The U.S. has pushed back, with Defense Secretary Jim Mattis saying this week that "right now we see zero evidence that the opposition has any chemical capability, notwithstanding what Russia has been broadcasting repeatedly."

The U.S. says it will retaliate harshly to any chemical weapons attack by President Bashar Assad's forces and has suggested such internationally prohibited weapons are being readied for the battlefield.

Twice before, the U.S. has resorted to missile strikes in response to chemical weapons attacks, only to see them used again.



The presidents of Russia, Iran and Turkey met last week in Tehran to consider alternatives, but failed to reach a consensus.

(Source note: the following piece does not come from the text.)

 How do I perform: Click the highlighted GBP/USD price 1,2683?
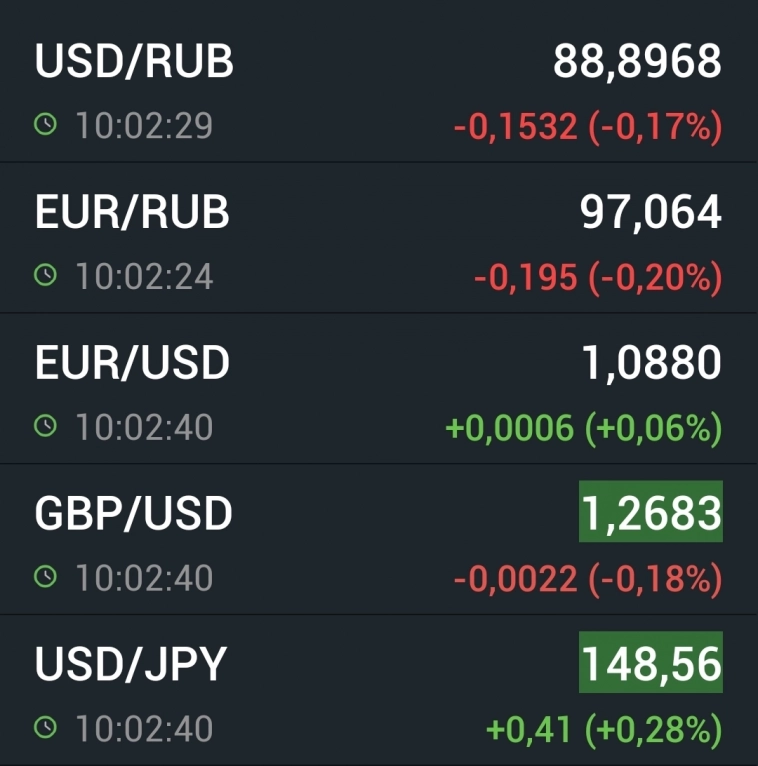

Russian President Vladimir Putin and Iranian President Hassan Rouhani back military action, despite a cease-fire call by their Turkish counterpart, Recep Tayyip Erdogan.

The U.N. envoy for Syria has told the U.N. Security Council there are signs the three leaders intend to continue talking.

Turkey stands to lose the most from a battle on its border that is sure to have a destabilizing effect on the country and areas it controls inside Syria.

In an op-ed in the Wall Street Journal this week, Erdogan warned that an Idlib offensive would "create serious humanitarian and security risks for Turkey, the rest of Europe and beyond." He said it would amount to "indiscriminate attacks to wipe out its opposition and not a genuine or effective campaign against terrorism."

For Russia and Iran, recapturing Idlib would deal a decisive defeat to the opposition and stamp out the last remains of the rebellion against Assad that began in 2011.

While an assault to retake Idlib appears to be inevitable, there are ongoing talks on ways to separate the militants from the civilians.

Proposals include urging Hay'at Tahrir al-Sham to dissolve itself or join the Turkey-backed rebels. This would supposedly bring the group more under Turkish control and make it easier to deal with. But there are thousands of foreign jihadis among Idlib's fighters, including Chechens and Chinese.

Another proposal is to open humanitarian corridors through which civilians could leave to government-controlled areas, although that suggestion has yet to gain any traction.



Despite dire U.S. warnings and fears of a humanitarian disaster, the Trump administration has little leverage to stop Russia, Iran and Syria from pressing ahead with the Idlib offensive.

Washington has threatened military action in case of a chemical weapons attack but its mixed messaging on retaining a U.S. presence in Syria and a cut in aid has diminished its already limited influence over the conflict.

American airstrikes launched against Assad government assets have had limited impact in the past.

Another tool in the U.S. arsenal is economic pressure, but sanctions have been ineffectual since they first began to be applied during the Obama administration.